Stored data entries
▬▬▬▬▬▬▬▬▬▬

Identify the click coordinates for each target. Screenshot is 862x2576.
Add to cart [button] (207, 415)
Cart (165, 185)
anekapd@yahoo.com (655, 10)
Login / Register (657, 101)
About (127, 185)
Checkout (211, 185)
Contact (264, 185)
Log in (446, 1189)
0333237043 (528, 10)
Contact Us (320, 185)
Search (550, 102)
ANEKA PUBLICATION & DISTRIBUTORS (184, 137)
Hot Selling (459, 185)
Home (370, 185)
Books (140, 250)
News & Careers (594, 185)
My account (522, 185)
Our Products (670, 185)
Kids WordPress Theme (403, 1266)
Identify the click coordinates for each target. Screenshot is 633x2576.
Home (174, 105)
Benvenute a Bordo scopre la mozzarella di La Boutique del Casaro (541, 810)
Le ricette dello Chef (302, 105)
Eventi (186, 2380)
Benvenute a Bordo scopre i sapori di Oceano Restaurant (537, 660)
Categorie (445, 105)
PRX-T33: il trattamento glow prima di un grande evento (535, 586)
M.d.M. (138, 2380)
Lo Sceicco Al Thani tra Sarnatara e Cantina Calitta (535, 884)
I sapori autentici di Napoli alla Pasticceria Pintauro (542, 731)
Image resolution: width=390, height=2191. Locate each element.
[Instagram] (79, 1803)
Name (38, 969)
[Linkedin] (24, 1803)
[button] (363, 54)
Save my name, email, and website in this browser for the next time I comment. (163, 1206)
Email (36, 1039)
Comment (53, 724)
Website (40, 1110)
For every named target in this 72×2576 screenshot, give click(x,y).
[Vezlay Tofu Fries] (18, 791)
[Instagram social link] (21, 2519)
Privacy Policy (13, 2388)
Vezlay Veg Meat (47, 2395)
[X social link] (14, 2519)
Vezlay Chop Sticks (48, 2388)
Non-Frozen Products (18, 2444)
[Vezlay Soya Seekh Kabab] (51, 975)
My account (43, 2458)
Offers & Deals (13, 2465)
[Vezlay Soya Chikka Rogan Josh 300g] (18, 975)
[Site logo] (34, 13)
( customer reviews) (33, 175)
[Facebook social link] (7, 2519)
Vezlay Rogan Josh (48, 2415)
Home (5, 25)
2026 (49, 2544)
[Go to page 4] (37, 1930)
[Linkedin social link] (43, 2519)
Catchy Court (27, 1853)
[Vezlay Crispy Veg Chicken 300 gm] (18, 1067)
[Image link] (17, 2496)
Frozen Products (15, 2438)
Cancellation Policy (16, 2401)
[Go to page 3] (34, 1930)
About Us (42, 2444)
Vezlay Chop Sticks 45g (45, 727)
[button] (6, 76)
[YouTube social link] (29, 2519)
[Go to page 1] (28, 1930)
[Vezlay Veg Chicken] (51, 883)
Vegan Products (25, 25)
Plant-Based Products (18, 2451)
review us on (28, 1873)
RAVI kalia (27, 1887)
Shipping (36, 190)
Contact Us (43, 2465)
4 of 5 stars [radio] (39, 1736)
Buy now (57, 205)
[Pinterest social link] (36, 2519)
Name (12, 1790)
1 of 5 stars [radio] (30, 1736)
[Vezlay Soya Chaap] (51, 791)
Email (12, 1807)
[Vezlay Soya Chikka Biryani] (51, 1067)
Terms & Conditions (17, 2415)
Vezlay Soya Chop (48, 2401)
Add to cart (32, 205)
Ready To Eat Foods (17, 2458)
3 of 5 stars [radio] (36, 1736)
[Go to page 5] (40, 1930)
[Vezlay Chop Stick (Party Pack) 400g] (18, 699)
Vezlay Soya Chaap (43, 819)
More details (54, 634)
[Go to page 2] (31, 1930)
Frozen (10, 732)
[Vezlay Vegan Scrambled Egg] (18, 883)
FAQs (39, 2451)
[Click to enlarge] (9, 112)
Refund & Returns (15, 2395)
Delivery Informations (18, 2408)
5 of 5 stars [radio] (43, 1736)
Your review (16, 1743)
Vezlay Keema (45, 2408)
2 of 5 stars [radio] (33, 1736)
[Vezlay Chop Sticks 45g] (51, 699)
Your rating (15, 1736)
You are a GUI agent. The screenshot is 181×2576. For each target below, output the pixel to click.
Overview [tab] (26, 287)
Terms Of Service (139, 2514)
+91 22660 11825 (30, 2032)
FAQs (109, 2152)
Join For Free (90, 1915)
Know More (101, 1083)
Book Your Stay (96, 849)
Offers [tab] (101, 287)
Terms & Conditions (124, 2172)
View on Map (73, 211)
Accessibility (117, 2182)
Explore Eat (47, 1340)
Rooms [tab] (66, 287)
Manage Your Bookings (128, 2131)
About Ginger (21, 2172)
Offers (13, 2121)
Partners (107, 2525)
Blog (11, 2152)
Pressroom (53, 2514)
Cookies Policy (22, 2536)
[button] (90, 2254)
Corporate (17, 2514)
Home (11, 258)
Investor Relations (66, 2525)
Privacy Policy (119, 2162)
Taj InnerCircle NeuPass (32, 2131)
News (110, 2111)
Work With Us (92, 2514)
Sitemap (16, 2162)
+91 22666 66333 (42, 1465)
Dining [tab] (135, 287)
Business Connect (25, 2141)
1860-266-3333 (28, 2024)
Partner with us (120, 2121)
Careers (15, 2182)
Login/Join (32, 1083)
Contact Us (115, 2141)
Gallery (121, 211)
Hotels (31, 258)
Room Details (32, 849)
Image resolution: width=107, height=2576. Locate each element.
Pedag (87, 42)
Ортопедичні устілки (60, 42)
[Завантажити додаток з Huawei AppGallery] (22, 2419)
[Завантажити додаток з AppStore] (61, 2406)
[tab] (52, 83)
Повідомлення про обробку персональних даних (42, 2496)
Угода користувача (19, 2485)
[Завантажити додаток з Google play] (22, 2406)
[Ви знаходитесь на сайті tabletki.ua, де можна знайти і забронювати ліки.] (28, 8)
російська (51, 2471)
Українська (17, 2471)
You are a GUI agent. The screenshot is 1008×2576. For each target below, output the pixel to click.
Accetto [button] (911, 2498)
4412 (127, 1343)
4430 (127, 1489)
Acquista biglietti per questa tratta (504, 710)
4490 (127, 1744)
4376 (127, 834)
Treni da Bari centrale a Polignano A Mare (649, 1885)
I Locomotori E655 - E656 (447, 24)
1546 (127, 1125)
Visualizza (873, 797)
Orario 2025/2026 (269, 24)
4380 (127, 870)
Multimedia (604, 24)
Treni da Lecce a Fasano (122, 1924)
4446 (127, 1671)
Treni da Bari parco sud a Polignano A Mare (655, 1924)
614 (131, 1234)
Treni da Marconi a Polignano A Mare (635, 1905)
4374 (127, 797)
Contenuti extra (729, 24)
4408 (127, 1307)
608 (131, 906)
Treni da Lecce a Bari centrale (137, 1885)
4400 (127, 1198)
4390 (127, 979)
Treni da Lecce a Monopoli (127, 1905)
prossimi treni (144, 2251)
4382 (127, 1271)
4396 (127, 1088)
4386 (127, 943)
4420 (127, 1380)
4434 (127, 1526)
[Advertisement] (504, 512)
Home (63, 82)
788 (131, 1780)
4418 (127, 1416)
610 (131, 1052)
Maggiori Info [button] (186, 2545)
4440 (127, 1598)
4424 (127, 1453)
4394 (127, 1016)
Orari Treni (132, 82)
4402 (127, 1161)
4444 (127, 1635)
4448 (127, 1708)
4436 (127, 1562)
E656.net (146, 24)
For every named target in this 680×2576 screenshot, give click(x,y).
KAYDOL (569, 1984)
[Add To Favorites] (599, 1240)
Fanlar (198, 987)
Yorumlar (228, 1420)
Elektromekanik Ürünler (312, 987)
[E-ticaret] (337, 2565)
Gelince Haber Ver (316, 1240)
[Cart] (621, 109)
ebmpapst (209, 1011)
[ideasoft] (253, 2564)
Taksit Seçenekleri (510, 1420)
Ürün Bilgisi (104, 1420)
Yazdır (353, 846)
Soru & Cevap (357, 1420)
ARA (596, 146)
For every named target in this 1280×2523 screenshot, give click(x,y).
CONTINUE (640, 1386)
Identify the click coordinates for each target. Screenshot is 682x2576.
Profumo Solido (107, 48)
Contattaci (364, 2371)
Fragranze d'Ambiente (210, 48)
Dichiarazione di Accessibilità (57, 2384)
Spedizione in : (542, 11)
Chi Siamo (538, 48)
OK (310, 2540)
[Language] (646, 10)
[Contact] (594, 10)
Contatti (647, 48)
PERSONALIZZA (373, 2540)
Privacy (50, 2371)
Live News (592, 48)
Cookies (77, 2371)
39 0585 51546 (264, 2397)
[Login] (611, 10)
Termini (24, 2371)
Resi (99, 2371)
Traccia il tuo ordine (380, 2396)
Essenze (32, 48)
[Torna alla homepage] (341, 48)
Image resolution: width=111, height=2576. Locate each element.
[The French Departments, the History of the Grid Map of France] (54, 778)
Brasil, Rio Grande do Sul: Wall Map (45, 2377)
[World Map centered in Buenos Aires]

▬▬▬▬▬▬▬▬▬▬

### Goal of the exercise
Set down verbatim only the lines between the start of the data above and the line with "Comment (53, 724)", both boundaries included.

### Output for this task
Identify the click coordinates for each target. Screenshot is 862x2576.
Add to cart [button] (207, 415)
Cart (165, 185)
anekapd@yahoo.com (655, 10)
Login / Register (657, 101)
About (127, 185)
Checkout (211, 185)
Contact (264, 185)
Log in (446, 1189)
0333237043 (528, 10)
Contact Us (320, 185)
Search (550, 102)
ANEKA PUBLICATION & DISTRIBUTORS (184, 137)
Hot Selling (459, 185)
Home (370, 185)
Books (140, 250)
News & Careers (594, 185)
My account (522, 185)
Our Products (670, 185)
Kids WordPress Theme (403, 1266)
Identify the click coordinates for each target. Screenshot is 633x2576.
Home (174, 105)
Benvenute a Bordo scopre la mozzarella di La Boutique del Casaro (541, 810)
Le ricette dello Chef (302, 105)
Eventi (186, 2380)
Benvenute a Bordo scopre i sapori di Oceano Restaurant (537, 660)
Categorie (445, 105)
PRX-T33: il trattamento glow prima di un grande evento (535, 586)
M.d.M. (138, 2380)
Lo Sceicco Al Thani tra Sarnatara e Cantina Calitta (535, 884)
I sapori autentici di Napoli alla Pasticceria Pintauro (542, 731)
Image resolution: width=390, height=2191. Locate each element.
[Instagram] (79, 1803)
Name (38, 969)
[Linkedin] (24, 1803)
[button] (363, 54)
Save my name, email, and website in this browser for the next time I comment. (163, 1206)
Email (36, 1039)
Comment (53, 724)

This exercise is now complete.